Object type sculpture
Medium, technique Limestone

105 x 32 x 71 cm

Inventory number 51.2050
Collection Egyptian Art
On view This artwork is on view at the permanent exhibition

The statue, standing on a rectangular base, depicts a kneeling young man, holding a small shrine (“naos”) in which the shrouded figure of the deity Ptah-Sokar-Osiris can be seen. Shoshenq wears a short, shoulder-length wig from which hangs a long “sidelock”. The body of the prince is covered with a leopard skin, while the back pillar bears an offering formula.

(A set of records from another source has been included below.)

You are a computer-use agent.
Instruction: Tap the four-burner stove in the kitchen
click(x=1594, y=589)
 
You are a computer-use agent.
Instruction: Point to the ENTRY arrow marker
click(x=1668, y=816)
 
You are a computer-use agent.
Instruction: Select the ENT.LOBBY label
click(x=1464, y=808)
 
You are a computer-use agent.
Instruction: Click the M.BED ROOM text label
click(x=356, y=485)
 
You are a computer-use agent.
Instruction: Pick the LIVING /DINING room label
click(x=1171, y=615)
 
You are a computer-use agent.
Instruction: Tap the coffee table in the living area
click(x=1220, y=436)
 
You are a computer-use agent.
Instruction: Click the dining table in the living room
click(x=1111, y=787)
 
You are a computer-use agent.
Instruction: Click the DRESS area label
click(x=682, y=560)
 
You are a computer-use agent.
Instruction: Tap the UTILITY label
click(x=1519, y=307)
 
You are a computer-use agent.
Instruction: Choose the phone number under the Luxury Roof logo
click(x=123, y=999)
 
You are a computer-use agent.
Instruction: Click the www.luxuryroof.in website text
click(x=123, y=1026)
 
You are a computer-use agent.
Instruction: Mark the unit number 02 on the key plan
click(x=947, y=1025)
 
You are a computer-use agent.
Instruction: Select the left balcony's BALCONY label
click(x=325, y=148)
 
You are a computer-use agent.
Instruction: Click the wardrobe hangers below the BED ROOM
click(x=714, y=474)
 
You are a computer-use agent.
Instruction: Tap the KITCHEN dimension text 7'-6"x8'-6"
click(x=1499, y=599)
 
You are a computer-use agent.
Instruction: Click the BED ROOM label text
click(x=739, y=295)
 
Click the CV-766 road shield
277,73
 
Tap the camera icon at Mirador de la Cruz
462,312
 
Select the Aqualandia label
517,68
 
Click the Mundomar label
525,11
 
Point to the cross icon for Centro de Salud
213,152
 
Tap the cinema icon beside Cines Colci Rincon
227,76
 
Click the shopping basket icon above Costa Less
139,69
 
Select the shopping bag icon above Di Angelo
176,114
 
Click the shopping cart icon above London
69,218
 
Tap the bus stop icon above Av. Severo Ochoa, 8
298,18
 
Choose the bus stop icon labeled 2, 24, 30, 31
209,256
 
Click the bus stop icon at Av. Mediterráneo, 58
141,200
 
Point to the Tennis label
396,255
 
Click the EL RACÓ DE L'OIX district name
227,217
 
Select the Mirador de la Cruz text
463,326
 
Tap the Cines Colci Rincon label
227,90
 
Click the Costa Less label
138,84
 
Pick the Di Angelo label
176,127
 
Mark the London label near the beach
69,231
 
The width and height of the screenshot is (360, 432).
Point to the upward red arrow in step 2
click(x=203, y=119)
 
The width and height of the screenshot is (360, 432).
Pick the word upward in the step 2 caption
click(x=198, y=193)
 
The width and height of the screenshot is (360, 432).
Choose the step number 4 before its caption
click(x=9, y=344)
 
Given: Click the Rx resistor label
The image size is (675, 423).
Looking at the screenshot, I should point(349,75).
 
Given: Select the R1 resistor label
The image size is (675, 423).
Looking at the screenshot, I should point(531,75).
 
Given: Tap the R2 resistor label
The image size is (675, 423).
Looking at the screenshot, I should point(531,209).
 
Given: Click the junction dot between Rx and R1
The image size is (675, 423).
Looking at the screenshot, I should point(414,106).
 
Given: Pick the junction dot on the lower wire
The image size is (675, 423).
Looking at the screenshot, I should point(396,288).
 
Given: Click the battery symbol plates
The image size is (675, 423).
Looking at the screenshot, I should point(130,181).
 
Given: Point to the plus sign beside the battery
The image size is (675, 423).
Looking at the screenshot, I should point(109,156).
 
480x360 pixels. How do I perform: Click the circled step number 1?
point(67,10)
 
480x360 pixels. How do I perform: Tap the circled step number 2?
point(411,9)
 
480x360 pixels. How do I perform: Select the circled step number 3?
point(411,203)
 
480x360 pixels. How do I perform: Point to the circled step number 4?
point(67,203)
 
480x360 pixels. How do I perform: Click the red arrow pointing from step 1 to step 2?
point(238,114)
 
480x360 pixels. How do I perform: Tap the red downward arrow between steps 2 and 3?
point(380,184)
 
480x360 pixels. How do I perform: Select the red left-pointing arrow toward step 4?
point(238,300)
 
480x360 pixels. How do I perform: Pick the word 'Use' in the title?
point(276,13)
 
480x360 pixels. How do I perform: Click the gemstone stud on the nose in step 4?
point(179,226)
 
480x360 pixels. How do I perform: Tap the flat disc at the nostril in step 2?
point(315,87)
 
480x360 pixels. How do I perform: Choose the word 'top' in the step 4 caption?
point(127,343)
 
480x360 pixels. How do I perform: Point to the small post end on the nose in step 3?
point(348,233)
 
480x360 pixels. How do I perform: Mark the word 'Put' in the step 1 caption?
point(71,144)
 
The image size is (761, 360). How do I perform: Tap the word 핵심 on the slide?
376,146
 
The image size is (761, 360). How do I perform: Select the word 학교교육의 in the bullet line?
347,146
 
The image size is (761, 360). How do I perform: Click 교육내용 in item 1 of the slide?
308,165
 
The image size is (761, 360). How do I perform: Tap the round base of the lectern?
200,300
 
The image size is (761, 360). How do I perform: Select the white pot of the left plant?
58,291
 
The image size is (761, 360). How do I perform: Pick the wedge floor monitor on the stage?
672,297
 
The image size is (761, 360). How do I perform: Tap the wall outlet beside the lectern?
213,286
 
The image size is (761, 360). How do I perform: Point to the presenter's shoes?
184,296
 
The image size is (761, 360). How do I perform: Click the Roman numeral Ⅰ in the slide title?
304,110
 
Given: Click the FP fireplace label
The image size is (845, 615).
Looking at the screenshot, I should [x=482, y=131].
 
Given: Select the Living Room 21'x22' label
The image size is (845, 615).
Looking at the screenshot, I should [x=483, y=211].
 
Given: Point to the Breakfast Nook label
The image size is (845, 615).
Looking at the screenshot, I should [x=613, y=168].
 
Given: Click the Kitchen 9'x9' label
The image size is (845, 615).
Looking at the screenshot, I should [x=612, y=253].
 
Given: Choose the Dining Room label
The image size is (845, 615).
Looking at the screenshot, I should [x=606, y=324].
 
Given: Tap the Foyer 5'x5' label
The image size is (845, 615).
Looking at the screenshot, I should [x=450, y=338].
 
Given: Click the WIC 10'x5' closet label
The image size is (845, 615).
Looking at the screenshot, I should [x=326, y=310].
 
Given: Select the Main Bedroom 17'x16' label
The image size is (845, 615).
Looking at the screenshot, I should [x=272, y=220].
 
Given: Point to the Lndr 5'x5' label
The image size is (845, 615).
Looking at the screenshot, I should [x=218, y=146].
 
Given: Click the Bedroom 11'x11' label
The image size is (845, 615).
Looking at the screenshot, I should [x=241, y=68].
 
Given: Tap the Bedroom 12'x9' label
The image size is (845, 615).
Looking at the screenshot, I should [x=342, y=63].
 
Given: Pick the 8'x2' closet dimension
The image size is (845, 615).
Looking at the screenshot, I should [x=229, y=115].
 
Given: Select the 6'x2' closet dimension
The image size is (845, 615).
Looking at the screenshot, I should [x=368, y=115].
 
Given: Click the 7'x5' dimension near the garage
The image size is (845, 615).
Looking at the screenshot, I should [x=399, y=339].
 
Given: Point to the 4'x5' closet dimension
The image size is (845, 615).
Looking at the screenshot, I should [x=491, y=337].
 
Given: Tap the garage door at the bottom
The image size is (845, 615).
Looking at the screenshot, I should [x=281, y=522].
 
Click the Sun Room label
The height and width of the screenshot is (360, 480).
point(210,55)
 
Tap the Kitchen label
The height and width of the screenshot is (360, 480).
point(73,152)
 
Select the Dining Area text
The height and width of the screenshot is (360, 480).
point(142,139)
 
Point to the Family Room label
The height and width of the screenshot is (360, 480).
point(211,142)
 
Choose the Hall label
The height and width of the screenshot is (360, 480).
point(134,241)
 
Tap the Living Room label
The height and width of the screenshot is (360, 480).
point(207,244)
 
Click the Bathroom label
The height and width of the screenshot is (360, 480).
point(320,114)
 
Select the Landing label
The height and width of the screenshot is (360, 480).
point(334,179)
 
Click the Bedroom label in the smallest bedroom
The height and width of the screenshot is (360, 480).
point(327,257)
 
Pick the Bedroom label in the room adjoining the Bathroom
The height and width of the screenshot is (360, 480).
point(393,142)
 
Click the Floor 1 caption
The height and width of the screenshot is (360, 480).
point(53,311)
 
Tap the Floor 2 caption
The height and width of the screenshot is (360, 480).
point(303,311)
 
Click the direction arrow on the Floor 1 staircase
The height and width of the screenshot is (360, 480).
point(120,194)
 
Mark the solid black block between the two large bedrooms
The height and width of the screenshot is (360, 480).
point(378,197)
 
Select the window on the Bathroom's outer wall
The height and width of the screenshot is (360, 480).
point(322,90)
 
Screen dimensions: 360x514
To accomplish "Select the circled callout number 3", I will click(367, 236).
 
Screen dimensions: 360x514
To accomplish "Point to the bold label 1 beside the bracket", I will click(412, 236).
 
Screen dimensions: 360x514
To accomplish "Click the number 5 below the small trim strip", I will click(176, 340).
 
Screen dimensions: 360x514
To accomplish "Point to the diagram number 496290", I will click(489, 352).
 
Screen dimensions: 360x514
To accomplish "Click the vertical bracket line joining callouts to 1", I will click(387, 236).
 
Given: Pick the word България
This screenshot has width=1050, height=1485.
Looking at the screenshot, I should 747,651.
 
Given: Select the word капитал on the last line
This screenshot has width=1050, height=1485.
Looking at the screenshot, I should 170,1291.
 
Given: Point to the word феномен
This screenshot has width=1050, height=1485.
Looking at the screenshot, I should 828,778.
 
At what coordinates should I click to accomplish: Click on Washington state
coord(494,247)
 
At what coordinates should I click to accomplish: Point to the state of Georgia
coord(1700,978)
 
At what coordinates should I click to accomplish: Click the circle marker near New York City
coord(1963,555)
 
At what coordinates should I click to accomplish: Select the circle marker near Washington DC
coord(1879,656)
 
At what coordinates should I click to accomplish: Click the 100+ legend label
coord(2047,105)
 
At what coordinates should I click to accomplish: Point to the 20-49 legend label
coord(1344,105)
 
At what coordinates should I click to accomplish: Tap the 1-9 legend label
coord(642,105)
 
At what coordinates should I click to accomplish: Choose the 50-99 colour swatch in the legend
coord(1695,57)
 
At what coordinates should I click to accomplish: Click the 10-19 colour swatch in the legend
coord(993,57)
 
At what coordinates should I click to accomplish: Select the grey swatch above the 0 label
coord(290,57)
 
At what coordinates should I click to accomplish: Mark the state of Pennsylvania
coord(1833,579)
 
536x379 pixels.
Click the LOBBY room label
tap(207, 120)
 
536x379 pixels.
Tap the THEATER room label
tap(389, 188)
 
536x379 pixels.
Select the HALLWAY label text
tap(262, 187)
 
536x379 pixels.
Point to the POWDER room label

The title “Greatest of the Directors of the Craftsmen” held by Shoshenq indicates that he was the High Priest of Ptah at Memphis. In the cartouches of the inscription on the back pillar, the names of Osorkon II can be read whose first-born son was the owner of the statue, the Crown Prince Shoshenq. His tomb was found in the vicinity of the Memphite Ptah-temple. His statue in Budapest is the only indirect proof that he, as High Priest and hereditary prince, participated in organizing a funerary ritual of the Apis bull. Shoshenq never ascended to the throne since he died soon after the funeral of the Apis. The statue of the prince was discovered in Saqqara in 1852, within the necropolis of the Apis bulls.

This record is subject to revision due to ongoing research.